**What you need to do**
Starting with the line containing "Given: Expand the 1-2020 axis tick details" and going on through the line containing "pos(76,202)", recast the entries below as a Markdown table with the columns Row and Line. Give each line its own numbered row and leave out blank lines.

**The input**
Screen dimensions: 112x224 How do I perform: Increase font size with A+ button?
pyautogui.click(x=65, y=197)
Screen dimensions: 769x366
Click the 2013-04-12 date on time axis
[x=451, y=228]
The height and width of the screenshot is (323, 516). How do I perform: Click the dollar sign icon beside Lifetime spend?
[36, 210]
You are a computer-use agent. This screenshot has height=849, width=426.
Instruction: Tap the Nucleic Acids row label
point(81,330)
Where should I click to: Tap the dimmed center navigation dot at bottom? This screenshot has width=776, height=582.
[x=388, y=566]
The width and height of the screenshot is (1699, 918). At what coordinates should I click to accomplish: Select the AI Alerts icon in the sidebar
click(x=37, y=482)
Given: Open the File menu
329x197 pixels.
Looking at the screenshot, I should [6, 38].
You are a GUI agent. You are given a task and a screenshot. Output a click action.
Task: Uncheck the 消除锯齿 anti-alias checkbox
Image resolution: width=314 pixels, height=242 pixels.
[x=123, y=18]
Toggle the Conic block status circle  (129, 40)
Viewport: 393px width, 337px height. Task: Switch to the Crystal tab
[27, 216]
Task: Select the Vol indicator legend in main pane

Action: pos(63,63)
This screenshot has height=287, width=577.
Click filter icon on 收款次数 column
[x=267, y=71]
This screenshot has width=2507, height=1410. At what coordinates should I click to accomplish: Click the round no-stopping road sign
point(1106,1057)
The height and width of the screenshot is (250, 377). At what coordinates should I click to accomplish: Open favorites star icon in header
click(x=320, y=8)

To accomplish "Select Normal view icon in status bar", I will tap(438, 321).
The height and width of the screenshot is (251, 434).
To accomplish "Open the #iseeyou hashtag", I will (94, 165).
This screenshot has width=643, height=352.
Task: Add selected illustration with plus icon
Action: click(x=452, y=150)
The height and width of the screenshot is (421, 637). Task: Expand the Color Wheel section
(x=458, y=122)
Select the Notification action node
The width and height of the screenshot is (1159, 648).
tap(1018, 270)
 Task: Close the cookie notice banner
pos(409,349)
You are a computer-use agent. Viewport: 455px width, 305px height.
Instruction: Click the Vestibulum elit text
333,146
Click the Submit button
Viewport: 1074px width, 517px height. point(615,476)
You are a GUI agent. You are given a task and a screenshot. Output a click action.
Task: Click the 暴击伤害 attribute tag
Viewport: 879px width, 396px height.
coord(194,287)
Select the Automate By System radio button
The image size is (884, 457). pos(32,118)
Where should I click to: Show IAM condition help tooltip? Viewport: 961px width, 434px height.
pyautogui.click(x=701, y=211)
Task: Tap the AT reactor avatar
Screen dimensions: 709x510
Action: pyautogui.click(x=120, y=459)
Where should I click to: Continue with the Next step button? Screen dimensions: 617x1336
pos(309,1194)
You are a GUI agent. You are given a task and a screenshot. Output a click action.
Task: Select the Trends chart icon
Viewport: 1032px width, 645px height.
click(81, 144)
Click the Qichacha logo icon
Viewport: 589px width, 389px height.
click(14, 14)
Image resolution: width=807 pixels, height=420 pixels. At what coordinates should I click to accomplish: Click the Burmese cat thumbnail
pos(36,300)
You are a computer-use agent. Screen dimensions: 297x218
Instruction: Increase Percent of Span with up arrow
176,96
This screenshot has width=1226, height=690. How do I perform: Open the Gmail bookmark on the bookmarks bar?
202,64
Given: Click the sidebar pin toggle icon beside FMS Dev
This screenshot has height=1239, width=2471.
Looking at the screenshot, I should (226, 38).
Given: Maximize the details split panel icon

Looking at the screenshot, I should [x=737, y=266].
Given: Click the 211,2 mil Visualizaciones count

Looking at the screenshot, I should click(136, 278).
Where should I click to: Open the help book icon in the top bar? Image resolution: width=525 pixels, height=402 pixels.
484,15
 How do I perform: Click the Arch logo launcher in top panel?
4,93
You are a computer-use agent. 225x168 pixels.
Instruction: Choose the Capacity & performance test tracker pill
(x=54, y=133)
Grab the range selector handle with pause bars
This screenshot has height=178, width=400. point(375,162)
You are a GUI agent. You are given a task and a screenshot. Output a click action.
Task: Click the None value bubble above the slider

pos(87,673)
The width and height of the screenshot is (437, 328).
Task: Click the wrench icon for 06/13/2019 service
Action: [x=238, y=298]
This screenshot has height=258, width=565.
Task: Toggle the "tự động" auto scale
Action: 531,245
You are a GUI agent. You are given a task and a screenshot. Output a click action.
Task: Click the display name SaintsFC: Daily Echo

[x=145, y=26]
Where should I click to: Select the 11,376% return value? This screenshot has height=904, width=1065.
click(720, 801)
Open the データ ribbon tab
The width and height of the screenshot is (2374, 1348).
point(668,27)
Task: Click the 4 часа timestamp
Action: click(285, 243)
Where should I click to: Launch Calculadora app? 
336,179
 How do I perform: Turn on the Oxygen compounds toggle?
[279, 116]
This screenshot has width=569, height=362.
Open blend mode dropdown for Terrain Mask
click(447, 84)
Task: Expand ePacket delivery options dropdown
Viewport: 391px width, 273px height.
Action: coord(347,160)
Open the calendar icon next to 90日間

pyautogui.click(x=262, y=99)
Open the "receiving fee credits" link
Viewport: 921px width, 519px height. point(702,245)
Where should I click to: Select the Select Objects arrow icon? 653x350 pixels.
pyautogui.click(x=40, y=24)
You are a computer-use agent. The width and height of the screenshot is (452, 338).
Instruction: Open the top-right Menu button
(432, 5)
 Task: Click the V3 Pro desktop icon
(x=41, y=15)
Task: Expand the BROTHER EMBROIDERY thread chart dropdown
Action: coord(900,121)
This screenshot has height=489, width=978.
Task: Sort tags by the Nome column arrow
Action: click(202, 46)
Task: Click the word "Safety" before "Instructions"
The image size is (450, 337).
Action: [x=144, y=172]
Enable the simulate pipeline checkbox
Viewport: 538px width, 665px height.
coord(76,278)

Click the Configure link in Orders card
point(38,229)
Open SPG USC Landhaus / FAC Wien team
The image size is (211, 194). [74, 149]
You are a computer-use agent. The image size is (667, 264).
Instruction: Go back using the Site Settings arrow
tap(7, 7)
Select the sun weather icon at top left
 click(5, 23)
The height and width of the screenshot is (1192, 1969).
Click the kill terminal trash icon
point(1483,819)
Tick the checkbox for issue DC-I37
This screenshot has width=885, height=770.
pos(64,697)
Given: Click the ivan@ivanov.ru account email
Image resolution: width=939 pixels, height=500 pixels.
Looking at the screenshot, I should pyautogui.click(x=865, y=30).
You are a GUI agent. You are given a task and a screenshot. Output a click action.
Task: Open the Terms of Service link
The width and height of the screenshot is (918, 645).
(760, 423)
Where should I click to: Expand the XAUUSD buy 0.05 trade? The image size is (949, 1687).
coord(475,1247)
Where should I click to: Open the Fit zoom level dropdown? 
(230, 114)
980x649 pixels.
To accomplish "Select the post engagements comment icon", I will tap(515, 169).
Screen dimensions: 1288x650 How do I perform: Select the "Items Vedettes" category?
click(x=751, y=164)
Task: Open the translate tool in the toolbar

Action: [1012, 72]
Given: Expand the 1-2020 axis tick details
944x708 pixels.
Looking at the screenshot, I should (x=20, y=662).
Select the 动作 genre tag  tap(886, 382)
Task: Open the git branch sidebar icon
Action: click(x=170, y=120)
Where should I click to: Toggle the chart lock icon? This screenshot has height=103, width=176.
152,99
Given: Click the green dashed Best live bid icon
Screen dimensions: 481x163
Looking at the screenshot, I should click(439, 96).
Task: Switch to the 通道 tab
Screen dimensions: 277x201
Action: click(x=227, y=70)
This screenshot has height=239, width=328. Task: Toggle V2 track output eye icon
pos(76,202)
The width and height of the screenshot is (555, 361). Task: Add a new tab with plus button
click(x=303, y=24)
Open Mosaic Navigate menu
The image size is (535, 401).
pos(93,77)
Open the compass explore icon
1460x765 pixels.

**Answer to the exercise**
| Row | Line |
|---|---|
| 1 | Given: Expand the 1-2020 axis tick details |
| 2 | 944x708 pixels. |
| 3 | Looking at the screenshot, I should (x=20, y=662). |
| 4 | Select the 动作 genre tag  tap(886, 382) |
| 5 | Task: Open the git branch sidebar icon |
| 6 | Action: click(x=170, y=120) |
| 7 | Where should I click to: Toggle the chart lock icon? This screenshot has height=103, width=176. |
| 8 | 152,99 |
| 9 | Given: Click the green dashed Best live bid icon |
| 10 | Screen dimensions: 481x163 |
| 11 | Looking at the screenshot, I should click(439, 96). |
| 12 | Task: Switch to the 通道 tab |
| 13 | Screen dimensions: 277x201 |
| 14 | Action: click(x=227, y=70) |
| 15 | This screenshot has height=239, width=328. Task: Toggle V2 track output eye icon |
| 16 | pos(76,202) |